A prefilter accelerates matching by quickly eliminating irrelevant records from consideration before performing the full, inexact matching calculation.

The TIBCO Patterns server provides multiple prefilter technologies: GIP, SORT, and PSI. As each prefilter has certain advantages, the best suited prefilter varies by application.

References to table sizes mentioned in the Prefilter Technologies table roughly correspond to the following sizes:

Small table: Less than 10 million records
Mid-sized table: 10 to 20 million records
Large table: Greater than 20 million records
Very large table: Greater than 50 million records
Note: These sizes are approximations and vary widely depending on the content of the records and the nature of the application.

Prefilter Technologies

 

 

Criteria

GIP

SORT

PSI

Use Case

The default prefilter. Most applications use the GIP prefilter. Excels at applications with a wide variety of queries.

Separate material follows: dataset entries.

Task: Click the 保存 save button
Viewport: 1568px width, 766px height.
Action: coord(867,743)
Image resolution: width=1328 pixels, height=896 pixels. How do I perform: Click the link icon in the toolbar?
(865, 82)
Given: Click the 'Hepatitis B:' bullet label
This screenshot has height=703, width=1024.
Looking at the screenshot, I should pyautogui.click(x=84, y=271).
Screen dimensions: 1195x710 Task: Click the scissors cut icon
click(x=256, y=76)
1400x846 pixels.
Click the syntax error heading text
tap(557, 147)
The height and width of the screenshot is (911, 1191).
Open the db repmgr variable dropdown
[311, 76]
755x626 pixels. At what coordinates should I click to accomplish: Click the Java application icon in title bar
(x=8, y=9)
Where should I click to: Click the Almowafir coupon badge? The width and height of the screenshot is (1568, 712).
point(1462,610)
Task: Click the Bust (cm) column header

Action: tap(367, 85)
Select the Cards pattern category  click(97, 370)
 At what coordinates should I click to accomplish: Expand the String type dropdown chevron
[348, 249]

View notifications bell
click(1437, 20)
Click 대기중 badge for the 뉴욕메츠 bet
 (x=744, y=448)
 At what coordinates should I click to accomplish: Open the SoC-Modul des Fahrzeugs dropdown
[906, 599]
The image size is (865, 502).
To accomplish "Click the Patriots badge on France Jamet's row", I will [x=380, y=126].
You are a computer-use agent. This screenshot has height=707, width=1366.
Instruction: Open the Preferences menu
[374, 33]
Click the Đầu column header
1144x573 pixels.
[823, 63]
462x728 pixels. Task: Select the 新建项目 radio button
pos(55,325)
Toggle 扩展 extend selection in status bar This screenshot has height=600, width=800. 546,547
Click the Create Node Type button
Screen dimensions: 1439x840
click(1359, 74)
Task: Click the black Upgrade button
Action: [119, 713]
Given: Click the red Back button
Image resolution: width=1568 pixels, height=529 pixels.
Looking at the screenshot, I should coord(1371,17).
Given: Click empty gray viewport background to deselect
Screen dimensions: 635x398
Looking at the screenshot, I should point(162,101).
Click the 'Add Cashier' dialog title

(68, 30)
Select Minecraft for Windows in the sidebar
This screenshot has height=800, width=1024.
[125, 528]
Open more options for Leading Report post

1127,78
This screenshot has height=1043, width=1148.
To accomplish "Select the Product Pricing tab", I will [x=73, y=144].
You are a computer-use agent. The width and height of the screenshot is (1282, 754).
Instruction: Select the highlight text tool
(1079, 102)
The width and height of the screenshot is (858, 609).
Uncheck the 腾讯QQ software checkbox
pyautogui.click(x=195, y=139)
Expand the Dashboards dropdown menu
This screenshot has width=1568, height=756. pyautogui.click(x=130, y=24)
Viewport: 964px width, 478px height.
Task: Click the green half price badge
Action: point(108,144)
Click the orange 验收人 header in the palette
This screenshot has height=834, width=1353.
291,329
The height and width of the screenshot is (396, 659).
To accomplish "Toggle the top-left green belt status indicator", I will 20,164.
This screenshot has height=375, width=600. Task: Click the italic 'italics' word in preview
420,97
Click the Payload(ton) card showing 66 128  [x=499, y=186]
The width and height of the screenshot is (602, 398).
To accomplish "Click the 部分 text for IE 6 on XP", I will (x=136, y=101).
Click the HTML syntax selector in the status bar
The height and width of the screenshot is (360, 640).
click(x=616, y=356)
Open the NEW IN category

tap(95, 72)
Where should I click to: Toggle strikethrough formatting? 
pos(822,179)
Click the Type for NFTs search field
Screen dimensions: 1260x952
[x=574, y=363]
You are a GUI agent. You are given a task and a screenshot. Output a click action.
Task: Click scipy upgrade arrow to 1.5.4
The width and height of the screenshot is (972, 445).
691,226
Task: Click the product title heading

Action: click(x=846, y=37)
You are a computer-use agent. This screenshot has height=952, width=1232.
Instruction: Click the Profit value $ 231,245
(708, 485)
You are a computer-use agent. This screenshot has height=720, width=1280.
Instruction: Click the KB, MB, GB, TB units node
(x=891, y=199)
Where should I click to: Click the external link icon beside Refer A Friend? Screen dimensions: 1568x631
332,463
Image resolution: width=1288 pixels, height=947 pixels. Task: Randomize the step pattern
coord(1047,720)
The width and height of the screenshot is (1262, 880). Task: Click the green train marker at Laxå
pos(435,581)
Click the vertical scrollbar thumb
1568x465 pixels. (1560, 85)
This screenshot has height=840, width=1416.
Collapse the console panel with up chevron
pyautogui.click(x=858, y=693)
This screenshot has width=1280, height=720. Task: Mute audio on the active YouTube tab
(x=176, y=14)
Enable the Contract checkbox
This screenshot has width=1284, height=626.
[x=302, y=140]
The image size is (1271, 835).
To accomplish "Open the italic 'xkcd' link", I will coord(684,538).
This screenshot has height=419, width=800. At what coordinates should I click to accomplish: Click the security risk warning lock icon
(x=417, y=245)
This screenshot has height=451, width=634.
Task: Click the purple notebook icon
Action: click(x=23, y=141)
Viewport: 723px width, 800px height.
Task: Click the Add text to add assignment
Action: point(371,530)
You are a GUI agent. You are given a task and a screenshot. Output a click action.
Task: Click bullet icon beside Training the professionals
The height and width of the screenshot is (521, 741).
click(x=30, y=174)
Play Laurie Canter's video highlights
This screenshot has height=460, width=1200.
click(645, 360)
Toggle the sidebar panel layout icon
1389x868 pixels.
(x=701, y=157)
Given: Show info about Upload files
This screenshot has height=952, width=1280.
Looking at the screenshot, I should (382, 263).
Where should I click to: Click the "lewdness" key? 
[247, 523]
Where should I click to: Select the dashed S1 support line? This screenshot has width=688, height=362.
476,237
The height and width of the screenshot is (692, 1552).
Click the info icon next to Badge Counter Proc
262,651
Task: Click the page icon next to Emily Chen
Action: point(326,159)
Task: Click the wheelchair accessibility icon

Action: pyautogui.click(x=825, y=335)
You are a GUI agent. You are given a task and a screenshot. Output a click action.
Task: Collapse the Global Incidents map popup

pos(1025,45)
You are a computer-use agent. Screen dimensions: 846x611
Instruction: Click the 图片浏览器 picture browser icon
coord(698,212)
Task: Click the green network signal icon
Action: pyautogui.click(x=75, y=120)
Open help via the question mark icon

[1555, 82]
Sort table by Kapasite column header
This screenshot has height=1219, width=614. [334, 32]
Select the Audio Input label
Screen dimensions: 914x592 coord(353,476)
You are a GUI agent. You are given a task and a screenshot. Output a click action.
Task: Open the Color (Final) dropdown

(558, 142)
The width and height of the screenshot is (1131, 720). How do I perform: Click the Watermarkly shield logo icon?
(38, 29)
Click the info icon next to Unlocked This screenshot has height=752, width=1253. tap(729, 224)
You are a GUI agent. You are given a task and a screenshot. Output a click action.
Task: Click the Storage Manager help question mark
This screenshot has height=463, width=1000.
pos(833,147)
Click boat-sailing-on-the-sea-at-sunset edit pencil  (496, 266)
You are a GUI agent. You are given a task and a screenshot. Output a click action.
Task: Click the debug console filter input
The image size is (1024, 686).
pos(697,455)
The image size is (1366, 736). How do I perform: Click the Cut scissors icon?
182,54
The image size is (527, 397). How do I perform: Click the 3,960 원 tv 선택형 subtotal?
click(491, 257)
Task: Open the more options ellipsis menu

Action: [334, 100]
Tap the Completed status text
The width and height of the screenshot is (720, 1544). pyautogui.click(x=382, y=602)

Deduplication of mid-sized tables.

Deduplication of very large tables. Applications with a single fixed query against a large table where performance is critical.

Ease of Use

Very easy to use. No setup needed, all searchable fields are indexed.

No additional query information is needed.

Default indexes might work, but manual definition of indexes might be needed.

Search lookup fields might need to be specified along with the query.

Query Time Performance

Good for small-sized to mid-sized tables. Query times increase significantly on large tables (greater than 20 million records).

SORT has the best query time performance. It scales well with table size.

PSI query performance similar to GIP for small-sized to mid-sized tables, but scales better for large and very large tables.

Record Load and Update Performance

GIP has excellent performance for all record operations.

Table load and record add and update performance is slower than GIP.

Table load and record add and update performance is the same or slightly slower than SORT.

Performance Tuning Options

Predicate filters and GPU accelerators can be used.

With a suitable graphics card, GPU accelerators can increase performance by up to 4.5 times.

In certain applications, where most records can be eliminated from consideration with a simple predicate test, using a predicate filter (See Predicates and Performance) can increase performance more than 10 times.

Change the set of indexes to improve the query time performance. Reducing the number of indexes improves performance, but might harm accuracy.
There is a tradeoff between accuracy and speed for SORT and PSI.

Query Accuracy

Excellent accuracy with a wide variety of queries and table sizes. For very large tables and queries with little information, special tuning of internal queue sizes might be needed.

For accurate results SORT must have data from many different fields to work with. SORT does not work well on large tables.

 

PSI works best when there is data from many different fields. It is more accurate than SORT. It has similar accuracy to GIP for many common query situations, but might not work well for queries on a single field or a small number of fields.

Memory Usage

The sizing rule of thumb for GIP is five times the data size.

SORT requires the least amount of memory.

PSI can use more memory than GIP, depending on the set of indexes defined.

Features Supported

Supports the following features: joins, variable attributes, predicate indexes, GPU acceleration, and thesaurus matching.

Does not support the following features: joins, variable attributes, predicate indexes, GPU acceleration, and thesaurus matching.